Damit wird deutlich: Obwohl die Hedgefonds-Investition die absolute Rendite senkt, verbessert sie das risikobereinigte Ergebnis. Würde die Aufnahme des neuen Investments die Sharpe Ratio hingegen verringern, sollte es nicht ins Portfolio aufgenommen werden. Das Beispiel setzt voraus, dass sich die auf vergangenen Daten basierende Sharpe Ratio sinnvoll mit der erwarteten zukünftigen Performance vergleichen lässt.

Grenzen der Sharpe Ratio

Die Sharpe Ratio verwendet im Nenner die Standardabweichung der Renditen als Näherung für das Gesamtrisiko des Portfolios und geht damit implizit davon aus, dass Renditen normalverteilt sind. Eine Normalverteilung ähnelt dem Werfen zweier Würfel: Wir wissen, dass bei vielen Würfen am häufigsten die Summe sieben auftritt, während zwei und zwölf am seltensten erscheinen.

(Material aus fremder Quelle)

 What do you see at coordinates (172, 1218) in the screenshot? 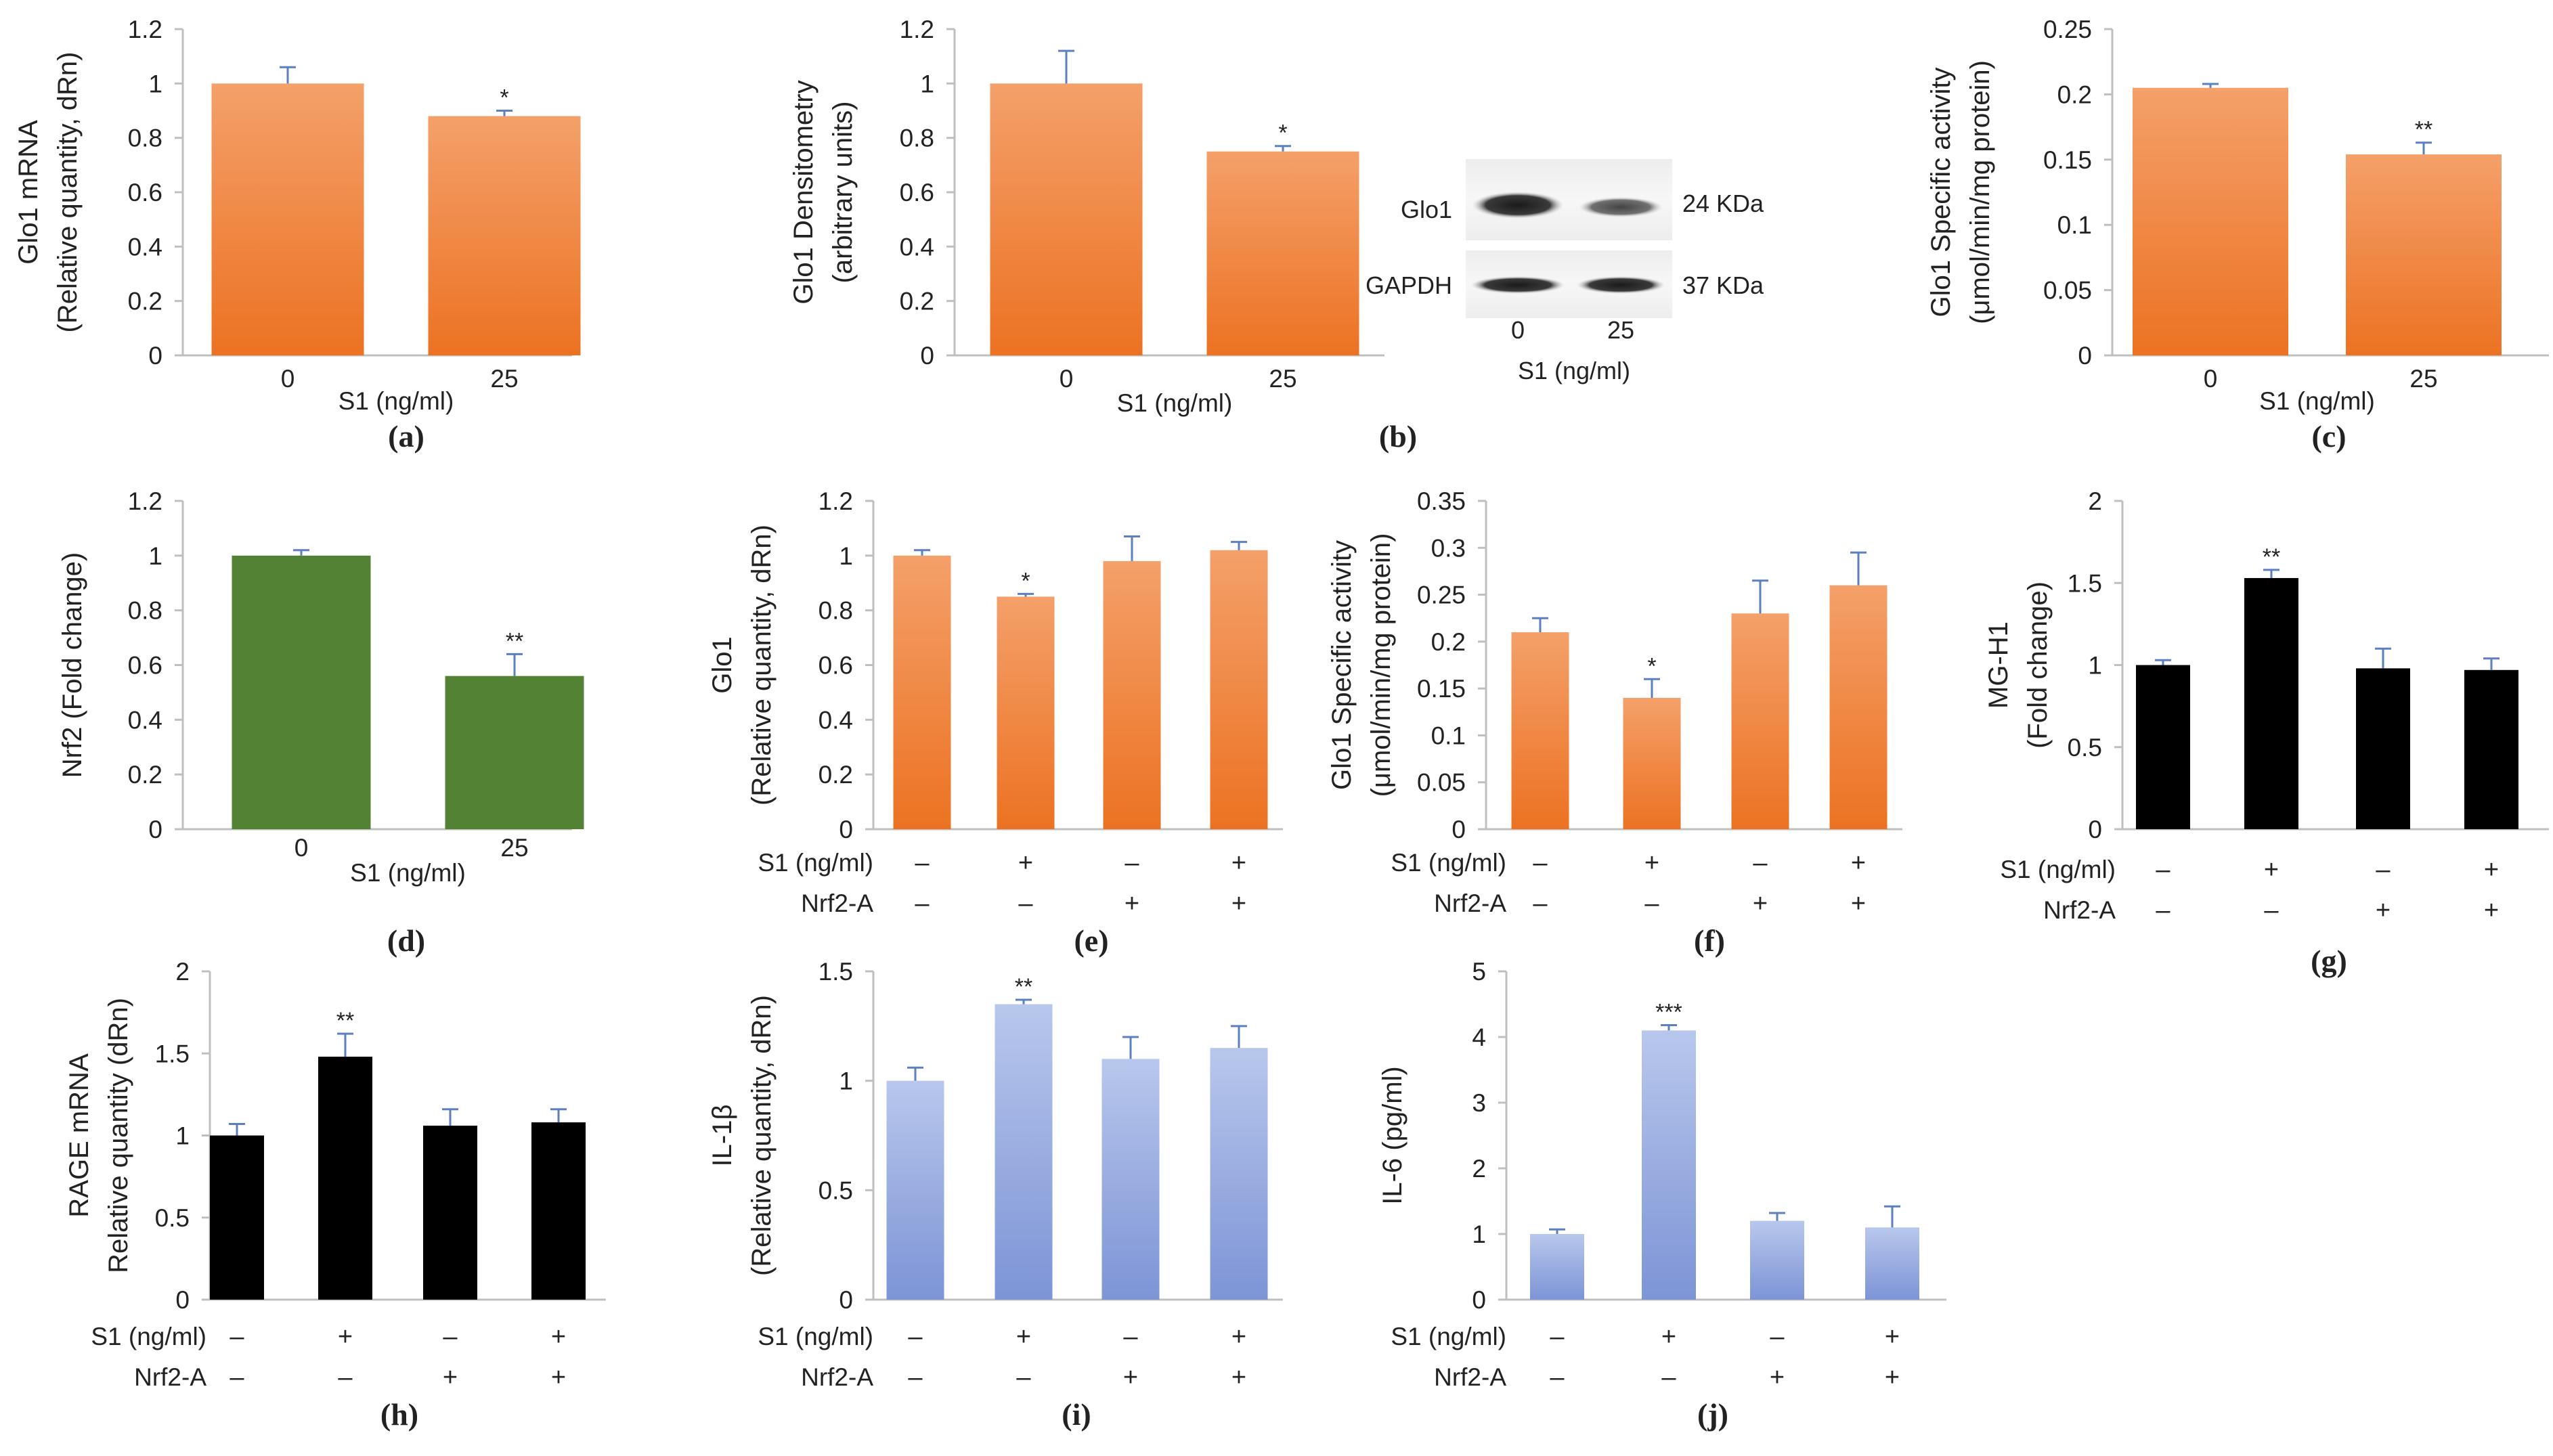
I see `y-tick-label: 0.5` at bounding box center [172, 1218].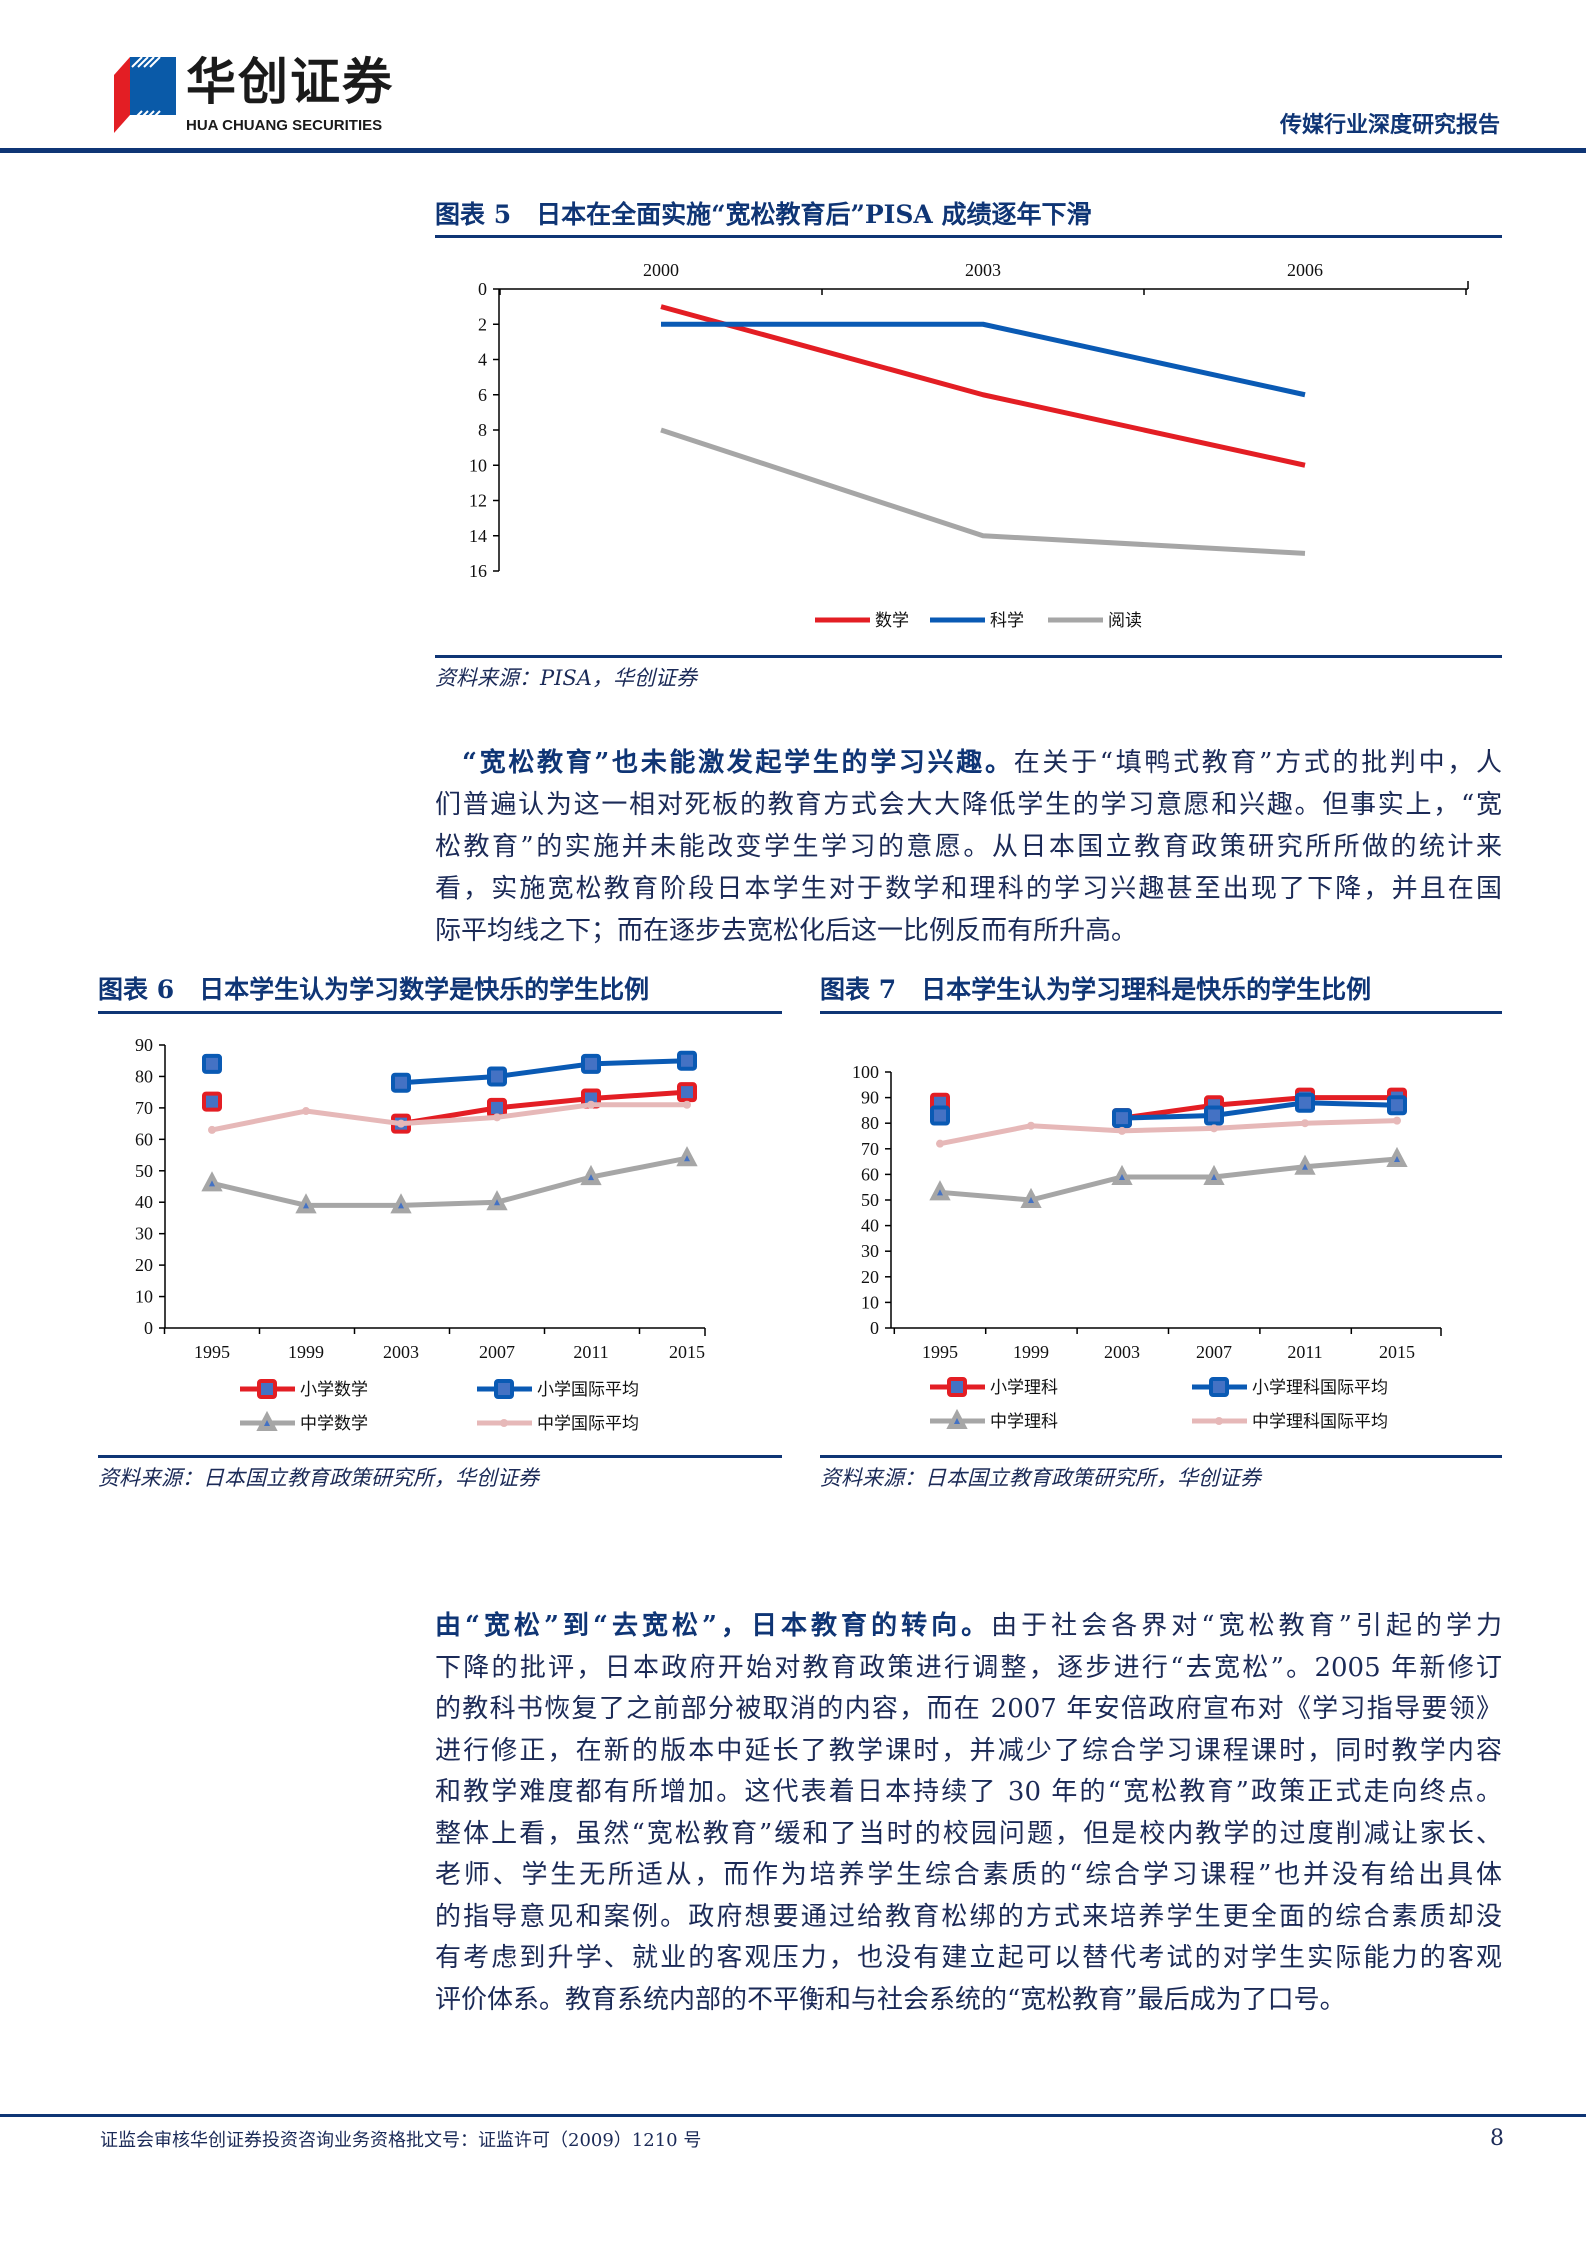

In den Finanzmärkten weichen Renditen jedoch aufgrund zahlreicher überraschender Kursstürze oder -sprünge von der Mitte ab. Zudem unterstellt die Standardabweichung, dass Kursbewegungen in beide Richtungen gleichermaßen riskant sind.

Die Sharpe Ratio kann von Portfoliomanager:innen manipuliert werden, die ihre Historie vermeintlich risikobereinigter Renditen aufhübschen möchten. Das gelingt etwa, indem das Messintervall verlängert wird – dadurch sinkt die geschätzte Volatilität. So ist die annualisierte Standardabweichung täglicher Renditen in der Regel höher als jene wöchentlicher Renditen, die wiederum über der monatlicher Renditen liegt.

Auch die Wahl eines Analysezeitraums mit dem bestmöglichen Sharpe-Wert statt eines neutralen Betrachtungszeitraums ist eine Möglichkeit, Daten zugunsten besserer risikobereinigter Renditen zu „selektieren".

Was gilt als gute Sharpe Ratio?

Sharpe Ratios über 1,0 gelten im Allgemeinen als „gut", weil sie darauf hindeuten, dass das Portfolio eine Rendite liefert, die seine Volatilität übersteigt. Investor:innen vergleichen jedoch häufig die Sharpe Ratio eines Portfolios mit der seiner Peers. Ein Portfolio mit 1,0 könnte also als unzureichend gelten, wenn die Konkurrenz derselben Vergleichsgruppe im Schnitt darüber liegt.

Wichtigste Erkenntnisse

  • Die Sharpe Ratio passt die vergangene oder erwartete zukünftige Performance eines Portfolios um das zusätzliche Risiko an, das Investor:innen eingehen.
  • Eine hohe Sharpe Ratio ist positiv, insbesondere im Vergleich zu ähnlichen Portfolios oder Fonds mit niedrigeren Werten.
  • Die Kennzahl hat Schwächen – etwa die Annahme, dass Renditen normalverteilt sind.